• **Passage to read**

● ● ● ● ● ● ●

Archive for the ‘hNews’ Category
This post was first published at PBS MediaShift Ideas Lab on 6th May 2011
The International Press Telecommunications Council (IPTC) has just launched rNews, a consistent, machine-readable way of expressing news metadata in RDFa (a linked data language). This post explains some of the differences between rNews and hNews and why, if you publish news on the web, you ought to be using one or the other.
In a now infamous incident at Cambridge University back in October 1946, mid-way through a seminar, the philosopher Ludwig Wittgenstein is said to have threatened the philosopher Karl Popper with a red-hot poker (the exact circumstances and use of the poker are still disputed, 65 years on). The argument? Over whether there are, or are not, such things as philosophical problems. Popper said there were, Wittgenstein said there were only puzzles.
Step into the similarly rarefied world of online publishing languages and, though you might not be threatened with a red-hot poker, someone will almost certainly wave its online equivalent at you — as we found when we were developing hNews — a news microformat — with the Associated Press.
We started, back in 2008, with a problem: Very few online news stories had consistent, machine-readable information about their provenance (i.e. basic stuff like who wrote it, who published it, when it was first published, etc.). This was a problem because without this information — or metadata — it was incredibly difficult to differentiate news from other content on the web, or to figure out where news had come from.
Two Solutions to the Problem
We searched about for a solution to the problem, thanks to grants from the Knight and MacArthur Foundations, and found not one but two. The first was microformats — which are straightforward, open mark-up formats built on existing standards. The second was RDFa, a method of embedding full RDF, the linked data language of the semantic web.

● ● ● ● ● ● ●

• **Excerpted records**

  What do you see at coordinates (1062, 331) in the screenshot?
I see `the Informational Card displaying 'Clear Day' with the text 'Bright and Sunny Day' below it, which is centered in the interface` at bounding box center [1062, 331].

● ● ● ● ● ● ●

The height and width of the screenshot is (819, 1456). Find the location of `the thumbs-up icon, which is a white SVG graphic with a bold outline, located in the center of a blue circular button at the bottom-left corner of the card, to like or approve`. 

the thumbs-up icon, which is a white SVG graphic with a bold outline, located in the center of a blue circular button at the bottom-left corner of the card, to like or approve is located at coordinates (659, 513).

● ● ● ● ● ● ●

• **Things to do**
1. According to the post on rNews and hNews, which organization launched rNews?
2. Copy the post on rNews and hNews word for word from "Two Solutions to" to "the semantic web.".

• **Answers to each task**
1. The International Press Telecommunications Council (IPTC) launched rNews.

2.
Two Solutions to the Problem
We searched about for a solution to the problem, thanks to grants from the Knight and MacArthur Foundations, and found not one but two. The first was microformats — which are straightforward, open mark-up formats built on existing standards. The second was RDFa, a method of embedding full RDF, the linked data language of the semantic web.